Keywords: Madelung's disease, lippomatosis, alcohol abuse, cosmetic deformities, surgery.

Abstract: Madelung's disease is characterized by symmetric deposition of non-encapsuled lipomas in the neck and upper shoulder (type I) or by a diffuse distribution, like a simple obesity (type II). This is a benign and rare condition, of unknown etiology, although exist a clear association with alcohol abuse. This is more common in Mediterranean descent men. The authors report three cases of Madelung's disease type I, with cosmetic deformities, decrease of neck mobility and no more complaints. The patients were treated by surgical excision, with good cosmetic results and without early complications, showing how the surgery is an effective treatment. We also did a literature review.

INTRODUCTION

Madelung's disease, also known as Multiple Symmetric Lipomatosis (MSL), Benign Symmetric Lipomatosis, or Adenolipomatosis of Lanouis-Bernard is a benign rare entity of unknown etiology, clinically characterized by depositions of multiple non-encapsulated fatty tissue located on the neck and upper trunk regions and symmetrically distributed1, 2.

It was initially reported by Benjamin Brodie (1846), who described the patient that presented accumulation of fatty tissue on the submentoneal. retroauricular and neck regions, with symmetrical and annular disposition. In 1888, Otto W. Madelung, in a study involving 33 patients, reported the classical cervical lipomas horse collar distribution 3-5. In 1898, in an extensive review of 65 patients, Launois and Bensaude completed the description of the syndrome characterizing it as different and little disseminated, having as the main characteristics the formation of diffuse and symmetrical fatty deposits on the neck region6, 7, 8.

There are only 200 cases reported in the literature. It is more frequent in adult males, alcohol abusers who live in Mediterranean countries, with possible autossomal dominant heredity. It is rare in women and non-abusers of alcohol7, 9, 10.

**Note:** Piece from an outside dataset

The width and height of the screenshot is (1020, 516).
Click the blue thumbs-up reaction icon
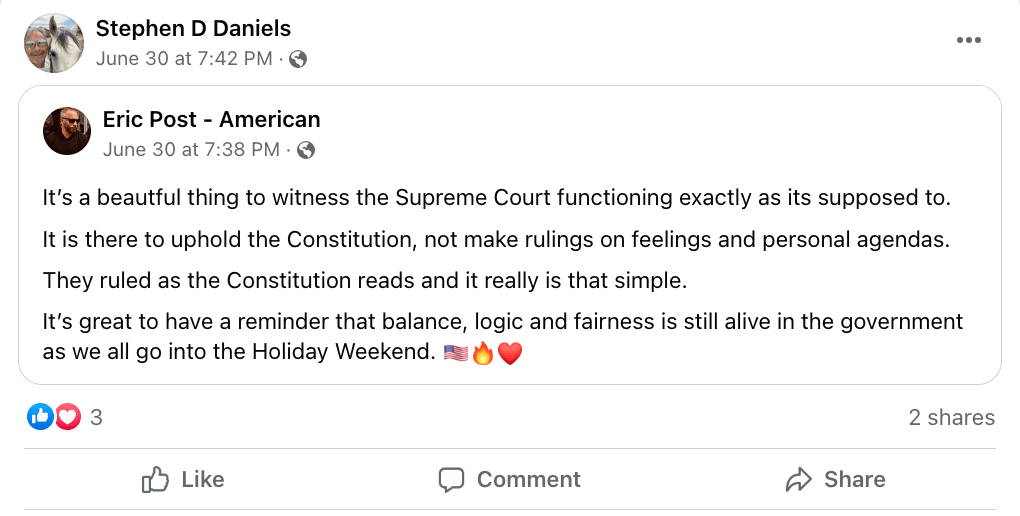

It is frequently associated with systemic abnormalities such as liver pathology, intolerance to glucose, diabetes mellitus, blood hypertension, hyperlipoproteinemia, hyperuricemia, hypothyroidism, macrocytic anemia, polyneuropathy, acute tubular acidosis and malignant upper airway tumors7, 9. Surgical excision is the only confirmed effective treatment approach, but recurrences are frequent3. In the present study, the authors described 3 cases of Madelung's disease and reviewed the literature emphasizing epidemiology, etiopathogenesis, clinical picture, treatment and prognosis.

CASE REPORT

Three male Caucasian patients respectively aged 45, 48 and 55 years, living in the state of São Paulo, were treated at Núcleo de Otorrinolaringologia e Cirurgia de Cabeça e Pescoço de São Paulo, between 1987 and 1997, presenting symmetrical accumulation of fatty tissue on the neck and thoracic regions.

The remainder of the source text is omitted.